▶ _SUPPLIED TEXT_:
** START **

# Does bark make a difference?



## thombat4 (Oct 31, 2007)

Hi all,

I'm new to this forum and this is my first question posted...I'd like to know if the bark should be removed from the wood before it's burned or does it matter? Does bark cause more smoke and creosote or is this something I don't need to worry about as long as the wood is seasoned? Thanks and this is a very cool site...I'm glad I found it.

bryan


----------



## Wismer (Oct 31, 2007)

It isnot necessary to remove the bark, I don't know of any one that does. Bark gives you moreto burn, it would just be a pain to try and remove it. If the wood is properly seasoned and the fire is hot creosote and soot should be at a minimum. In some cases (Hemlock) The bark makes for a much hotter fire. Hemlock has been known to melt out the bottoms of wood stoves from the heat the bark produces. The only reason for removing bark I know of is so the wood doesn't rot (this mostly pertains to a sawlog) or if the bark is dirty it will dull a chain or blade as you cut into the log.

save yourself somework and leave the bark on.

Craig


----------



## habanero (Oct 31, 2007)

Wow, you must have a lot of time on your hands if you're even considering stripping the bark from the wood you burn! But to answer your questions, no bark doesn't make a difference. Burn it and be happy.

The only time I would even consider taking bark off firewood logs is if it is really loose and would likely fall off between the door of the house and the door of the stove. And then that is only to keep from having to clean up the mess if it does fall off.


----------



## wood4heat (Oct 31, 2007)

The bark seals in moisture so if your in a hurry to season your wood it may help to remove it but it sounds like a lot of work. Wet wood will cause creosote build up.


----------



## Al Smith (Oct 31, 2007)

wood4heat said:


> The bark seals in moisture so if your in a hurry to season your wood it may help to remove it but it sounds like a lot of work. Wet wood will cause creosote build up.


 Sappy wood causes creosote.Wet wood is just a pain to get started,steam ya know.


----------



## Wismer (Oct 31, 2007)

But, if you do end up taking the bark off, keep it and use it for kinding and firestarter.


----------



## wood4heat (Oct 31, 2007)

Al Smith said:


> Sappy wood causes creosote.Wet wood is just a pain to get started,steam ya know.



I was always told creosote build up was caused by not burning a hot fire and unseasoned wood doesn't burn hot.


----------



## thombat4 (Oct 31, 2007)

Thank folks! I knew this was the right place to get a good answer!

I'm very new to wood burning and we just had a fireplace insert installed over the summer and I honestly didn't know about bark so I appreciate the quick response and the good humor!

bryan


----------



## habanero (Oct 31, 2007)

** END **

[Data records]
** START **

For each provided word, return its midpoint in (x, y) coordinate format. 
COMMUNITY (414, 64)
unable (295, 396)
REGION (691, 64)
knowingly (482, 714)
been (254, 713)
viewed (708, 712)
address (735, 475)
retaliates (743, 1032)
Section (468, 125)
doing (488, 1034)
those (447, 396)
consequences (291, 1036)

** END **

▶ _ACTIONS TO TAKE_:
[1] According to the forum thread, bark from which tree makes a much hotter fire?
[2] Repeat the passage of the forum thread, starting at "It isnot necessary" and ending at "the bark on.".
The data are separate material and unrelated to the forum thread.

▶ _RESULTS OF THE EXERCISE_:
[1] Hemlock

[2]
It isnot necessary to remove the bark, I don't know of any one that does. Bark gives you moreto burn, it would just be a pain to try and remove it. If the wood is properly seasoned and the fire is hot creosote and soot should be at a minimum. In some cases (Hemlock) The bark makes for a much hotter fire. Hemlock has been known to melt out the bottoms of wood stoves from the heat the bark produces. The only reason for removing bark I know of is so the wood doesn't rot (this mostly pertains to a sawlog) or if the bark is dirty it will dull a chain or blade as you cut into the log.

save yourself somework and leave the bark on.